• _Excerpt provided_:
____

Glacial cycles during the last Ice Age induced changes in the distribution of species. When distribution ranges expand, closely related species might get in contact and interbreed. By documenting higher historical levels of migration of the nuclear genome between species compared to contemporary levels, researchers suggest that current genetic structure resulted form limited dispersal across the isthmus and depression barriers.

Anti – drug resistance molecules target both ribosomes & cell membrane

Differential scanning calorimetry of whole Escherichia coli treated with the antimicrobial peptide MSI-78 indicate a multi-hit mechanism with ribosomes as a novel target. Drug resistant infections are becoming a huge problem and antimicrobial peptides (AMPs), have been proposed to be useful for designing new antibiotics that will be less susceptible to resistance development. Most researchers focus on how AMPs interact with the lipid bilayer of bacteria. Using a technique (differential scanning calorimetry = DSC) to study the effect of one AMP (MSI-78) on all parts of the bacteria, researchers found MSI-78 doesn’t just target lipid bilayers - it messes up ribosomes as well.

Embryonic cell division & the vitelline membrane

On the embryonic cell division beyond the contractile ring mechanism: experimental and computational investigation of effects of vitelline confinement, temperature and egg size. The first embryonic cell division is predominantly driven by contraction of the cleavage furrow. Eggs of different species show remarkably different deformation patterns during the cell division. Deformation of dividing cells depends on interplay of vitelline membrane, environmental temperature and physical dimensions of the egg and mitotic spindle.

Academic inequality: country reputation controls publishing

Academic inequality through the lens of community ecology: a meta-analysis. A synthesis based on ecological meta-analysis papers found that author diversity in terms of author affiliation has little increased and rather country reputation was more powerful than the popularity of the scientific topic and affected the chance of publication.

____

• _Information given_:
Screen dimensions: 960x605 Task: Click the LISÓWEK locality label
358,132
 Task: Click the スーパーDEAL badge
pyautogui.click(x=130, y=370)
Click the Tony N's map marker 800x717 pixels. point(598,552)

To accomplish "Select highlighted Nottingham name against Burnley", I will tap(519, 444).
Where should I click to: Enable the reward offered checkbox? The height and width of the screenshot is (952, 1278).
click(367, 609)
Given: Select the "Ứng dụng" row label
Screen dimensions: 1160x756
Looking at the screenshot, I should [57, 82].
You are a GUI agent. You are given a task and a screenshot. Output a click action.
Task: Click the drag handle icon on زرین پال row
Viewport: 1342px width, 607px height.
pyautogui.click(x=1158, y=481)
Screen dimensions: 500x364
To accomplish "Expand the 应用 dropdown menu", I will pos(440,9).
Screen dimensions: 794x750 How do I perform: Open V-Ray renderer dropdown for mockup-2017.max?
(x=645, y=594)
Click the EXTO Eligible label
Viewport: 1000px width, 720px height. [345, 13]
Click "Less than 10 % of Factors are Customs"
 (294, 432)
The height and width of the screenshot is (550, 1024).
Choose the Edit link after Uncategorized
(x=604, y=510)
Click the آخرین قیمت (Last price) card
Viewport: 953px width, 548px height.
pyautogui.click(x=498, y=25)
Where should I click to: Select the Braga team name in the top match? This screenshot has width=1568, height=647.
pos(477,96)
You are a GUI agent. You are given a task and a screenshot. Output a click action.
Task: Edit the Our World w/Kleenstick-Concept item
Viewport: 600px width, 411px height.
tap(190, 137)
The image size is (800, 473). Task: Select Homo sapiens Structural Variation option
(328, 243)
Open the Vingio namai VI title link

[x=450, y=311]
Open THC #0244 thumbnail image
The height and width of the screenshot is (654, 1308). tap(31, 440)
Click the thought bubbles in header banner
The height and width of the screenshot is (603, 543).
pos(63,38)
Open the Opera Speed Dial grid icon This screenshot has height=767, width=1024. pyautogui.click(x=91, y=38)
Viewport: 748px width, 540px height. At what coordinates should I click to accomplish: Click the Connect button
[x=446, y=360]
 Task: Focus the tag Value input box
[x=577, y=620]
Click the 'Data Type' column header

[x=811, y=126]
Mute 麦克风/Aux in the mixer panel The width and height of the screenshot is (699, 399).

____

• _Work order 1_: Summarize the research summaries in two sentences.
• _Work order 2_: In the research summaries, what technique did researchers use to study the effect of MSI-78 on all parts of the bacteria?
• _Work order 3_: Continue the research summaries from where they stop.

• _Task result 1_: The research summaries describe how glacial cycles of the last Ice Age changed species distributions, and how the antimicrobial peptide MSI-78 damages ribosomes in addition to targeting bacterial lipid bilayers. They also report that the deformation of dividing embryonic cells depends on the vitelline membrane, temperature, and egg and spindle dimensions, and that country reputation affected the chance of publication more than topic popularity did.

• _Task result 2_: Differential scanning calorimetry (DSC).

• _Task result 3_:
Cognitive factors influence self-reported vision

Trail Making Test performance contributes to subjective judgment of visual efficiency in older adults. When we provide a subjective judgment on our own vision (‘How would you rate your vision?') this judgement is determined by several factors, one very important is of course your visual acuity (ie. what you get at the ophthalmologist) but there are higher level factors that play a part. These higher level factors are for example how able you are to use the good or poor vision that you have in tasks with different demands. What we tried to do is use a quite basic visual task requiring cognitive input (Trail Making Test) and show that performance on this test predicts (to some extent) the answer to the How would you rate your vision question. We argue that this indicates that people are (somehow) considering this ‘higher level’ when judging their own vision.

Interbreeding grasshoppers exchange bacterial genomes

Wolbachia co-infection in a hybrid zone: discovery of horizontal gene transfers from two Wolbachia supergroups into an animal genome. Two subspecies of Chorthippus parallelus grasshoppers (Cpp and Cpe) are infected with two different strains of a bacteria called Wolbachia. When Cpp and Cpe interbreed in a hybrid zone between France and Spain, the hybrid grasshoppers can acquire both types of Wolbachia. By studying the genomes of hybrid grasshoppers, researchers found that genes from both Wolbachia strains have moved from the bacterial genome into the grasshopper genome.